Review: Devil’s Daughter by Lisa Kleypas

Reviewed by Sara

Lisa Kleypas is one of my favorite Historical Romance authors. I’m a huge fan of her Wallflower series and have also enjoyed her Ravenels series. Now she’s combining them and I am thrilled beyond belief.

Phoebe, Lady Clare is the daughter of notorious (former) rake Sebastian, Lord St. Vincent and Evangeline (Evie) Jenner (the heroes of Lisa Kleypas’ Devil in Winter). She was raised in a house full of love and affection and found her husband at a young age in her best-friend, Henry. When Henry dies of a lifelong illness, she is left alone with her two young sons and a lifetime of memories. One of these memories is of the extreme bullying that Henry endured as a child away at boarding school at the hands of West Ravenel.

West Ravenel had a miserable childhood. As a child at boarding school he lashed out and as a young man he fashioned himself into a reprobate, taking every opportunity to wallow in excess and debauchery. He’s a new man now and has committed himself to caring for his brother and the relations he’s gained through his brother’s marriage, as well as to the upkeep of his brother’s formerly ramshackle estate, but no matter how far he’s come his past behavior and reputation haunts him.

When Phoebe meets West at a family wedding she does everything she can to stay away from him. He hurt Henry and she should want nothing to do with him, but there’s something about West, something she’s been missing, that keeps drawing her in. West is likewise attracted to Phoebe, but wants to shield her from his past. Phoebe, however, has learned how short life can be and, once her mind is made up, won’t let a little thing like past indiscretions get in the way of what could be her happily ever after.

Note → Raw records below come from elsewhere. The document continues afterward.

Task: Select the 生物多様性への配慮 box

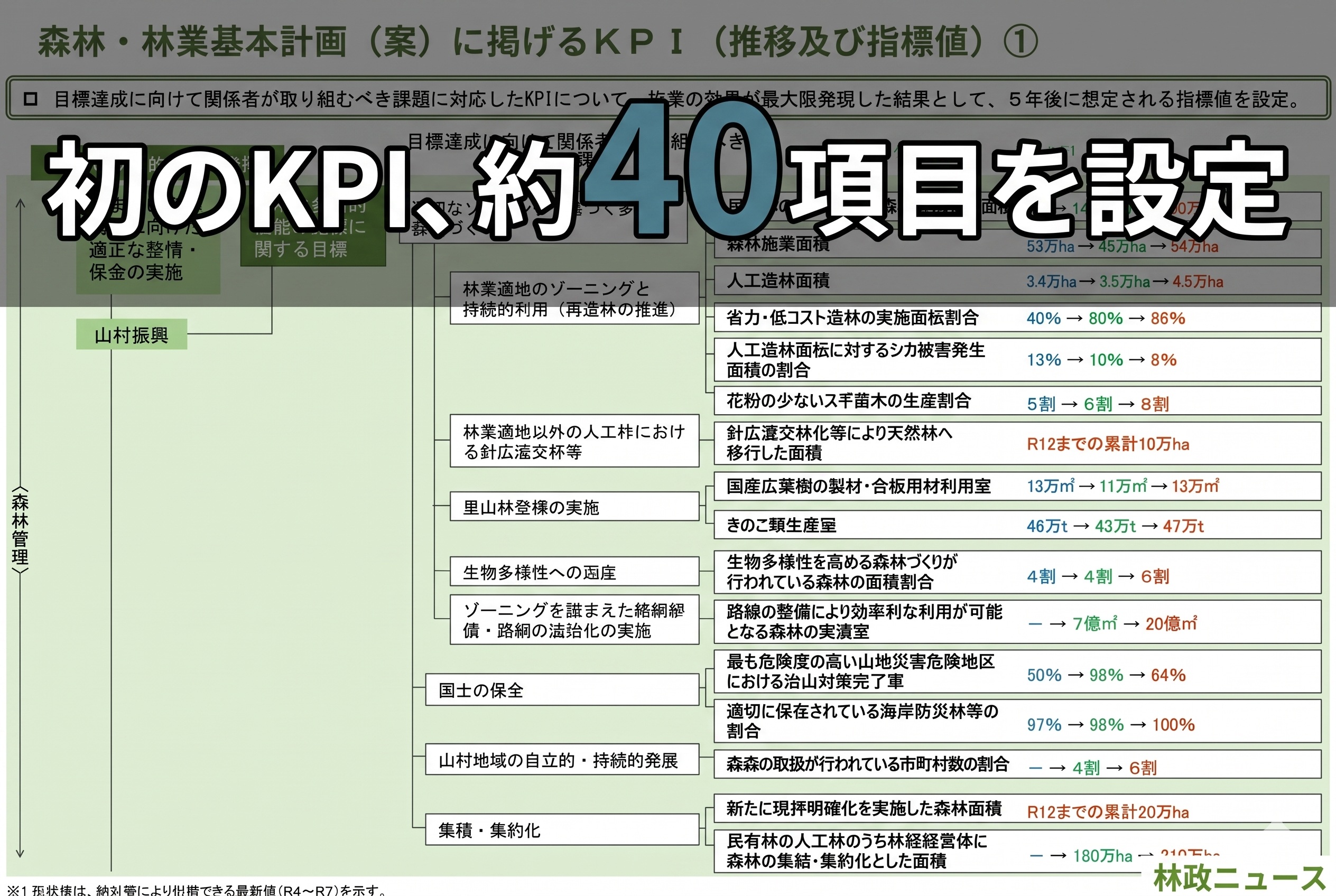Action: click(x=574, y=572)
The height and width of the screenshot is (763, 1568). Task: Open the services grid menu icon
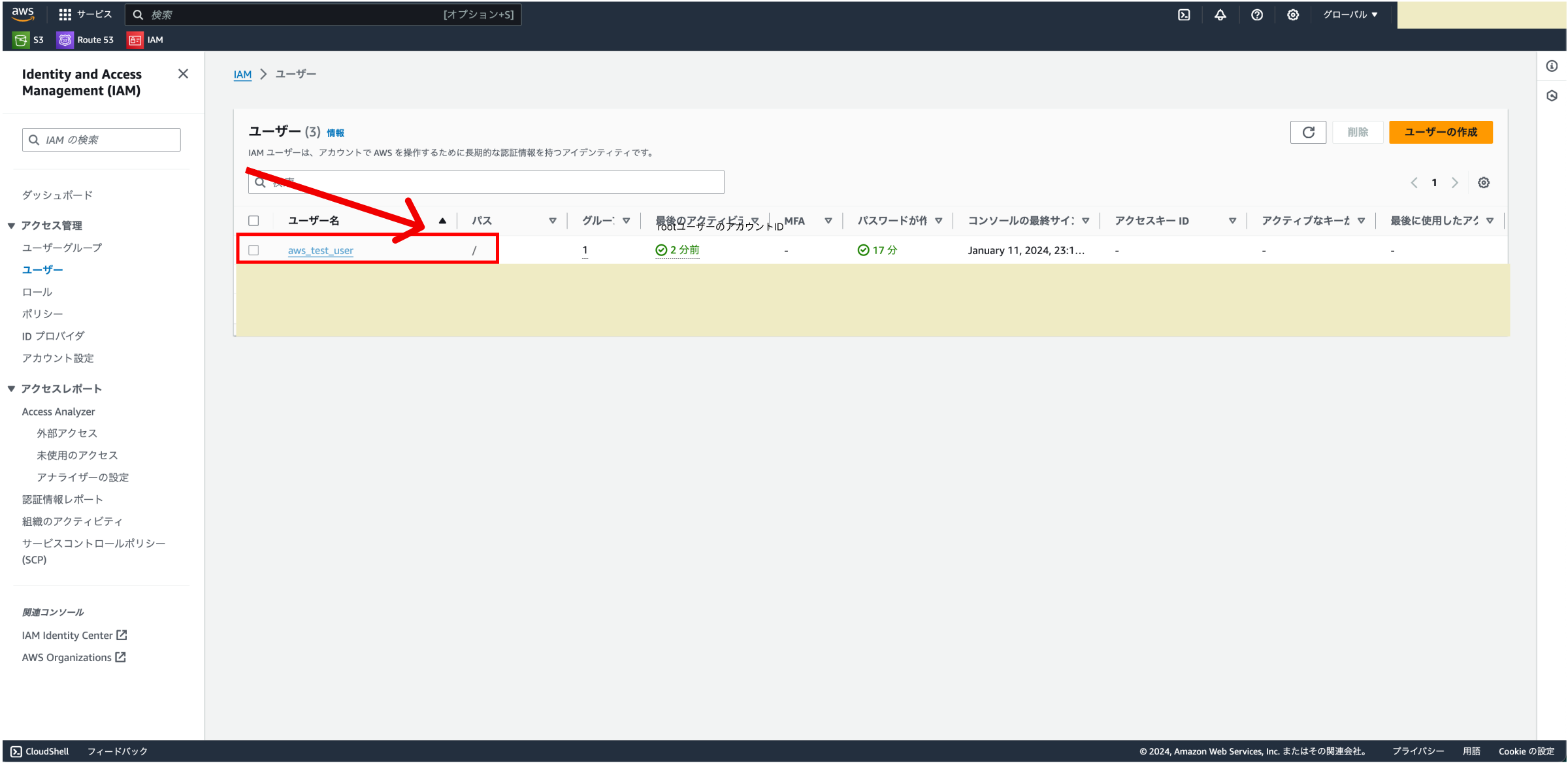(x=65, y=14)

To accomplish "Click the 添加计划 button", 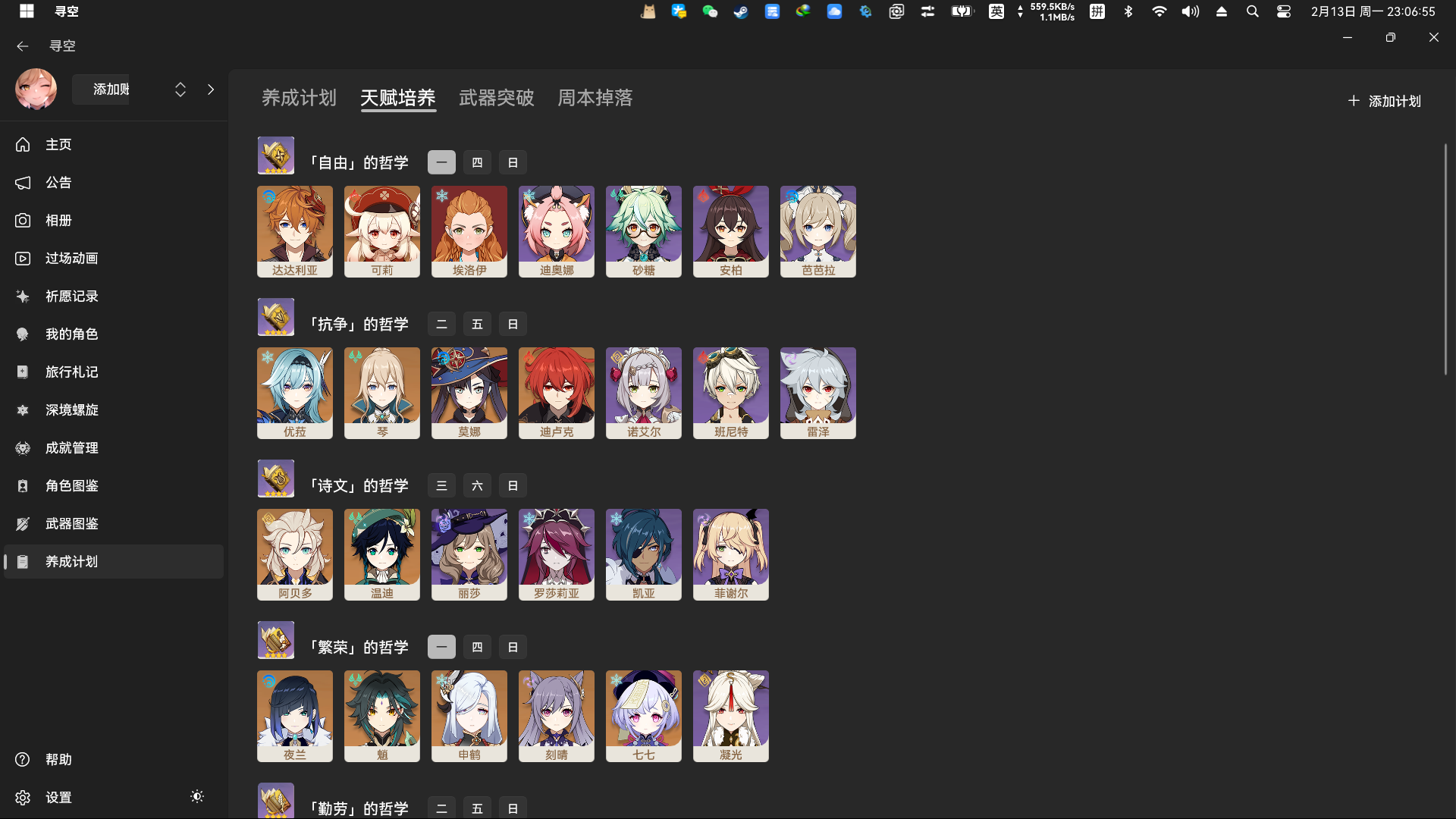I will click(x=1383, y=101).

There is so much to love about Devil’s Daughter. First, if you are a fan of Lisa Kleypas, especially the Wallflowers series, you’re in for a treat. The inclusion of Sebastian and Evie, along with several of the other wallflowers, isn’t just a gimmick . Sebastian and Evie are actually integral to the plot of Devil’s Daughter and play a significant role in helping Phoebe and West get together. This legitimate reason for being part of the story makes it so the snippets we get of their history and present circumstances are organic and not forced at all. It is really a well-done tie in.

The characters of Phoebe and West really pushed all of my buttons too. West is so attracted to Phoebe, but he’s also so aware of what a rotten guy he used to be that he wants to protect Phoebe and keep her away from him. At the same time, he recognizes that Phoebe is being taken advantage of and works to teach her how to care for herself and her sons. He is all at once conflicted lover, protected, empowerer and encourager and it is such a fantastic balance. Phoebe, on the other hand is strong and kind, and once West gives her the tools, grows and becomes a powerhouse that refuses to simply let life happen to her. Her growth is uplifting and a joy to read.

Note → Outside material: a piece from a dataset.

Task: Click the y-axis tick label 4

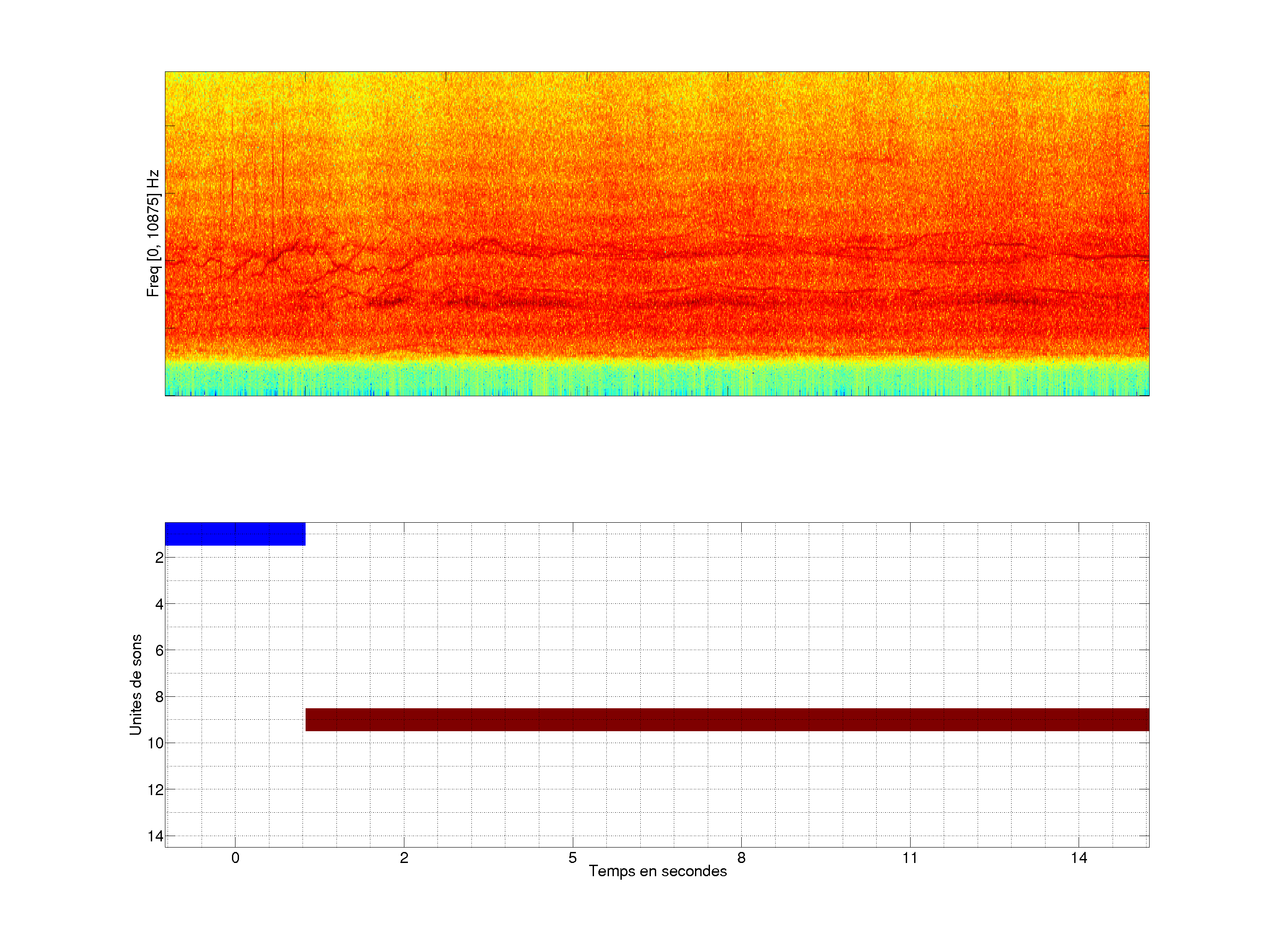Action: pos(159,604)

I also, really enjoyed where Lisa Kleypas took the story. The initial conflict, West’s childhood bullying of Henry and Phoebe’s dislike of him for it, is handled quickly. Instead of being the main conflict between the characters, which would have been too flimsy, the deeper conflict of West’s feelings about himself, how his past might affect Phoebe and Phoebe’s growth into a strong and confident woman are the central themes. This allows for so much more depth and creates a much more satisfying story.

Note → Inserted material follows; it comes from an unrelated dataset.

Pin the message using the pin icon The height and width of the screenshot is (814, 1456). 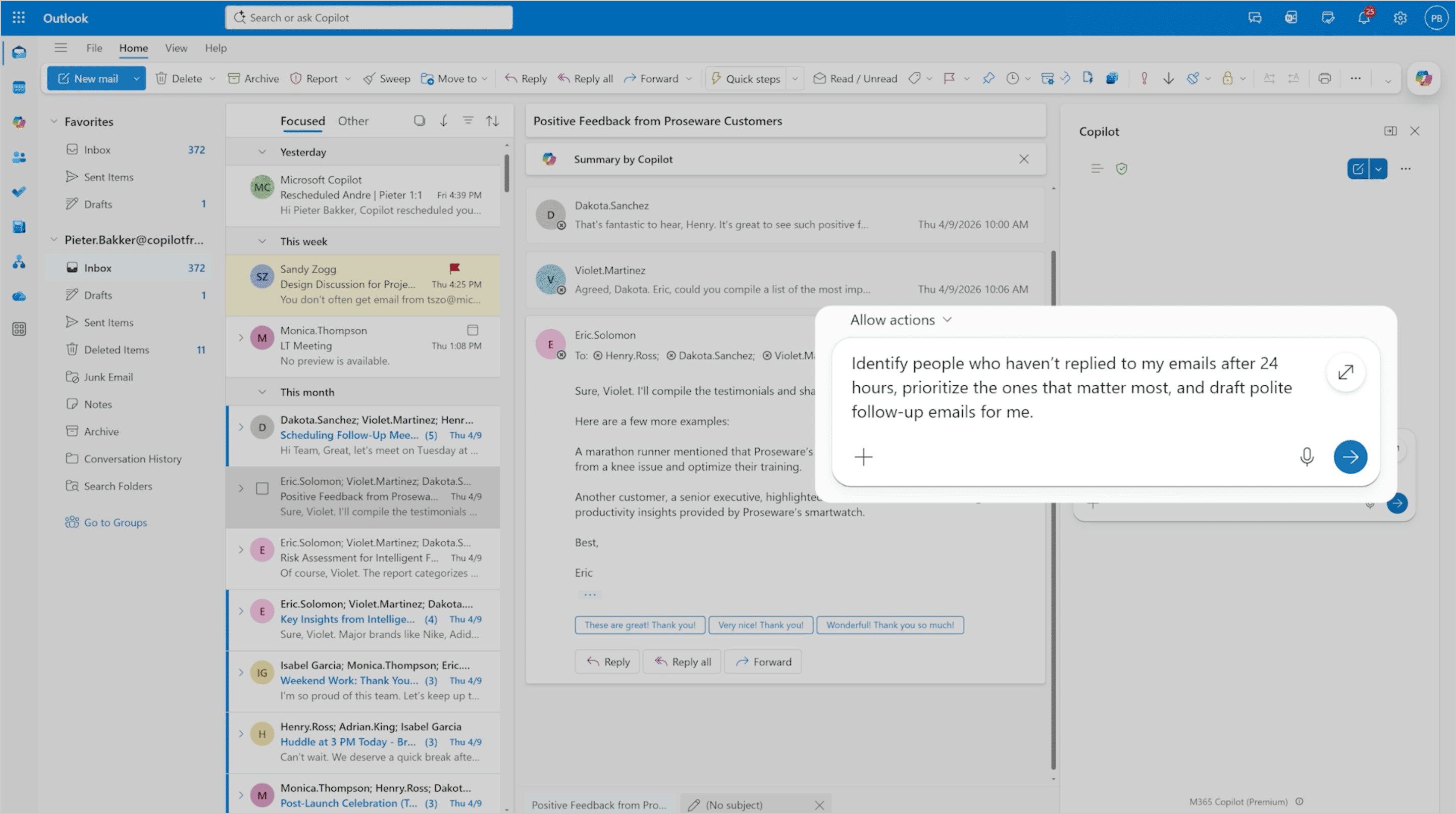coord(989,78)
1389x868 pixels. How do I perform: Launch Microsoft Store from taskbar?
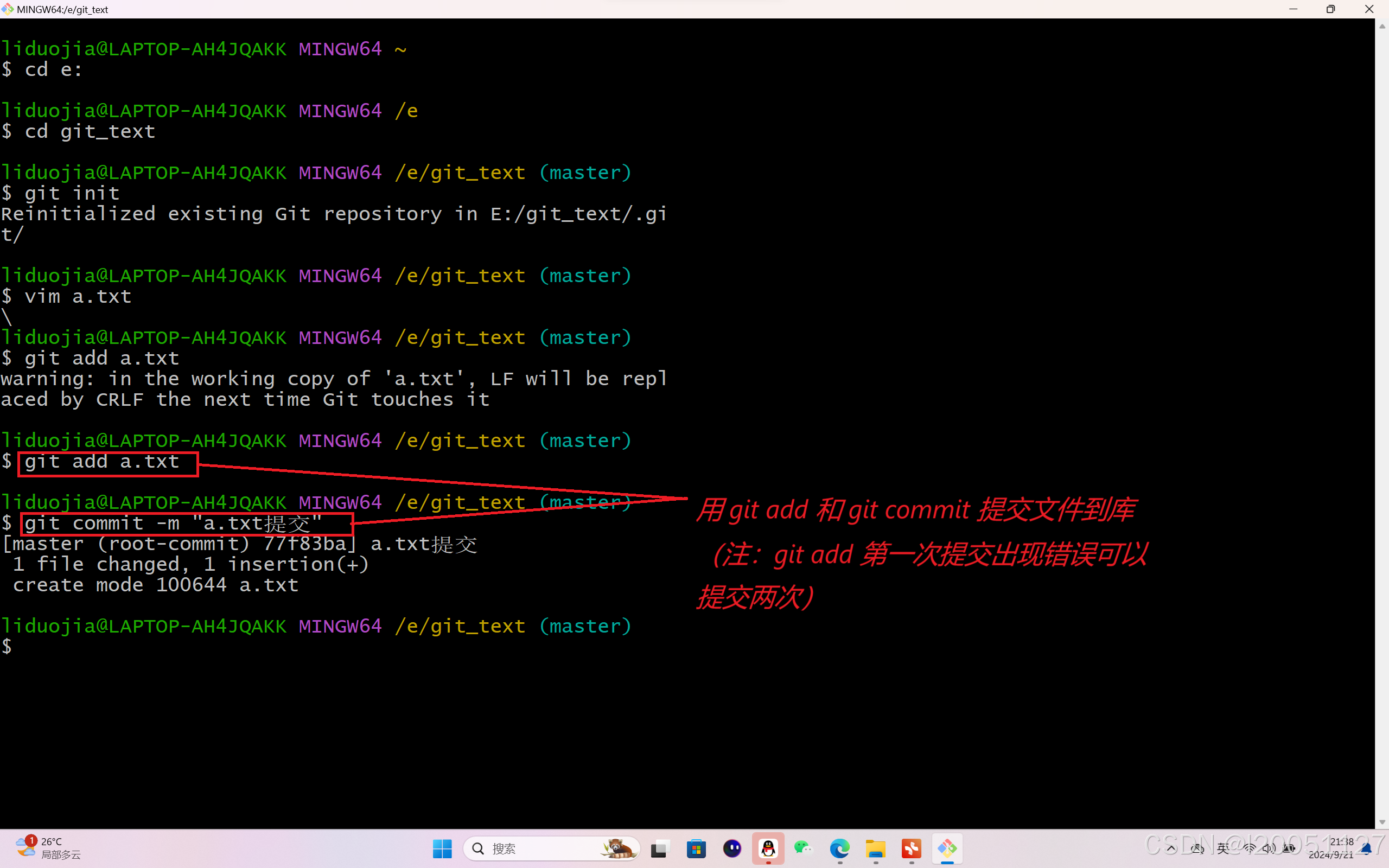[696, 848]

Lisa Kleypas is one of my favorite authors and it’s because of books like this. With great characters, stories with depth, and a nod to fans that isn’t just superfluous, Devil’s Daughter is an excellent book.

Rating: A+

Click to purchase: Amazon

Devil’s Daughter
by Lisa Kleypas
Release Date: February 19, 2019
Publisher: Avon

Comments

  1. Sara, I also loved this book. I think it is the best book I have read this year. I loved how both the characters changed, and in fact that West changed *before* he met Phoebe. It was nice to read about nice people, struggling to do what is right, and getting their HEA.